So as I said at the beginning, don't forget also that no audience will ever experience the color of your full scene at once. They'll see the color and composition of wherever they're looking, which is what makes that live preview and resolve so critical to getting the feeling just right for people. Anyone in a traditional color suite knows you've got to color match your monitor. But and you do use that monitor in our workflow, but it will never actually match. Even when the colors match, it'll never match the feeling of being inside the image. And so because of that, you need to grade for that experience of being inside the image, inside the experience. And that's a whole part of our color process. So these are really just a few examples of the places our post team pays special attention to how to maintain that sense of presence. And that's that's one of the superpowers of Apple immersive video. But if I could leave you with just one takeaway after many years working in immersive, it sounds obvious you've heard it before, but it's that important. It is to make sure everyone making decisions creatively and technically are doing it in Vision Pro, the tools are easier than ever, and it's the only way to assess that sense of presence and any one element that distracts or feels fake that you might not catch on a monitor will distract from that illusion. If director Edward Berger can review and vision pro while in a submarine, your directors and producers in post can do it too. So a little plug for later. We'll go into some more detail on some of the concepts I touched on here in our post focus seminars later, but really, I wanted to say for myself, I'm so excited that with this new camera and pipeline and format available to more than just our internal team, I'm incredibly excited to see what you all do with the superpower of Presence in your immersive projects. Thank you.

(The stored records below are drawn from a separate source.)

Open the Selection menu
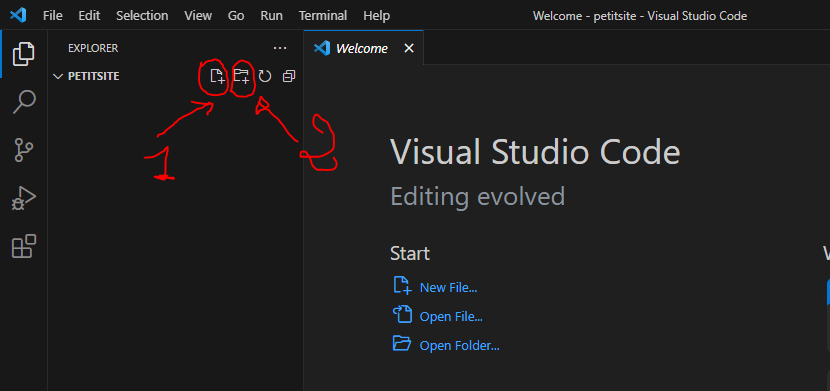This screenshot has width=830, height=391. coord(142,16)
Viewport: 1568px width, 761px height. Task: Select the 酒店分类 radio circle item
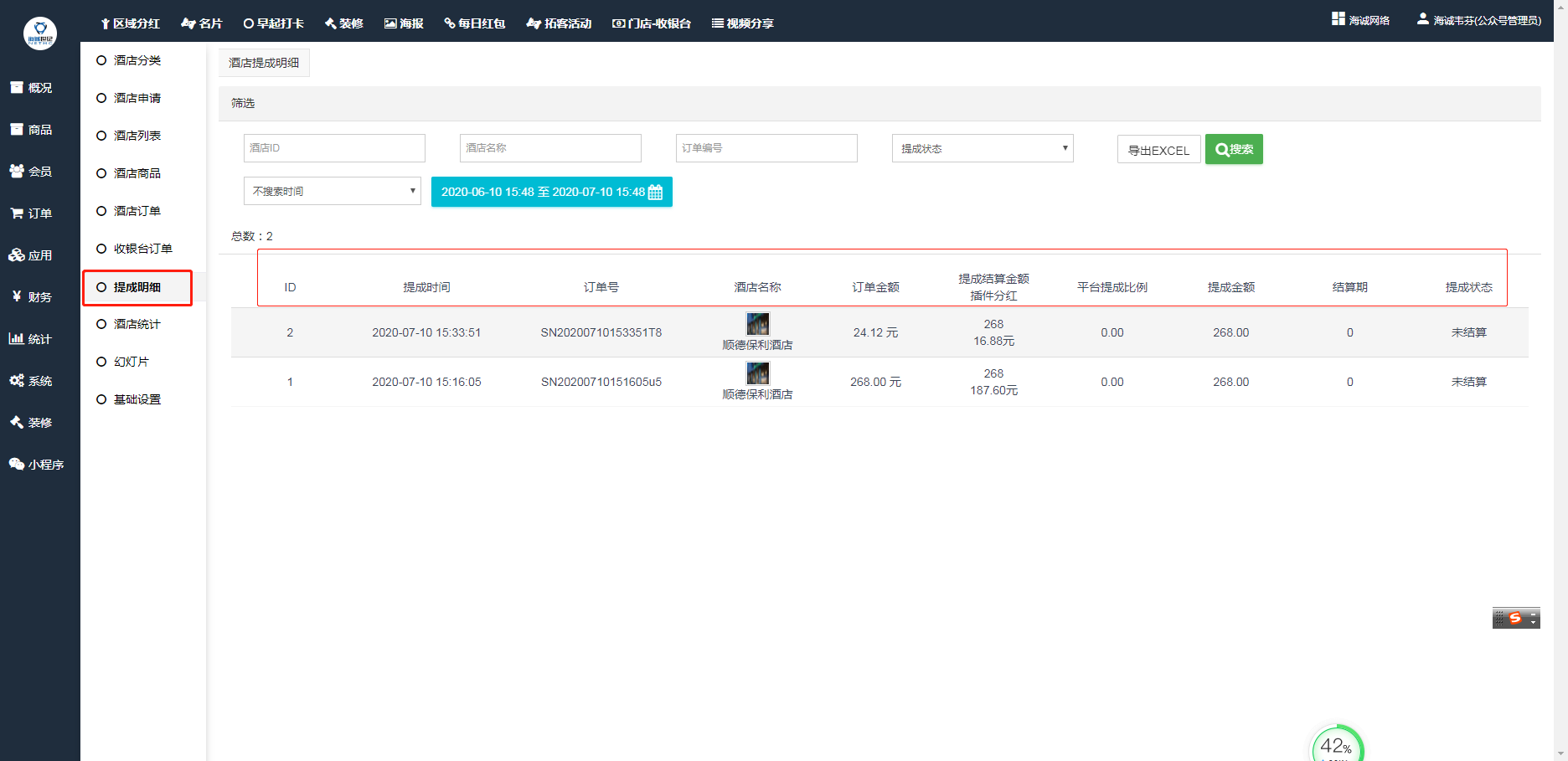(x=101, y=60)
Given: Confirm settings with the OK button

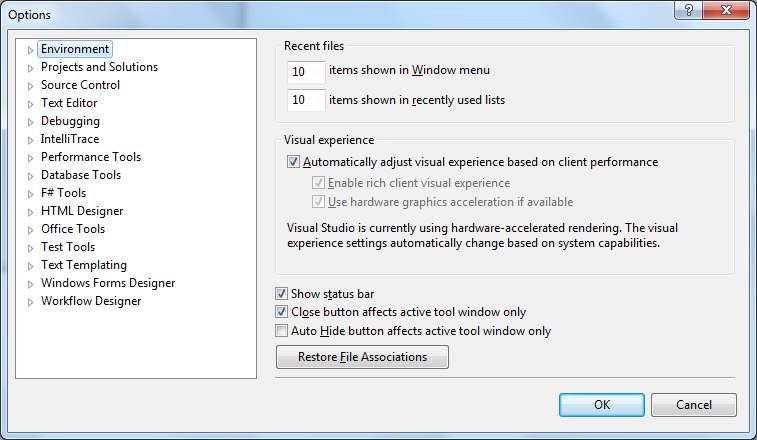Looking at the screenshot, I should pos(601,405).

Awesome. Thank you so much, Tim. That was a really awesome session. I think there's something about seeing a copious amount of behind the scenes images that I just can't get enough of, and hopefully you guys agree to really awesome seeing all those. And don't forget you can meet all of the folks Anton, Franz, Alex, Ivan and Tim later today at the mixer. So make sure you head out and ask all the questions that we are maybe not going to get to. So moving into the Q&A as a little segue, we've covered a lot of ground and I hope we can answer as many questions as possible. We've covered how Apple immersive video can be designed and captured and produced, and sound mixed and delivered. It's been a packed session, but many of you have been sending in your questions throughout the day, and so we want to use this session to try and answer as many as we can. We'll do our best to kind of unpack them, share perspectives, and go about doing so.
So hopefully I'll invite our panelists up to the stage and we can welcome them in and see what everyone's got in mind.
Awesome. So we have France joining us. Alex Ryan, Sarah's joining us back on the stage again today. Hello Sarah and Matt Amick as well.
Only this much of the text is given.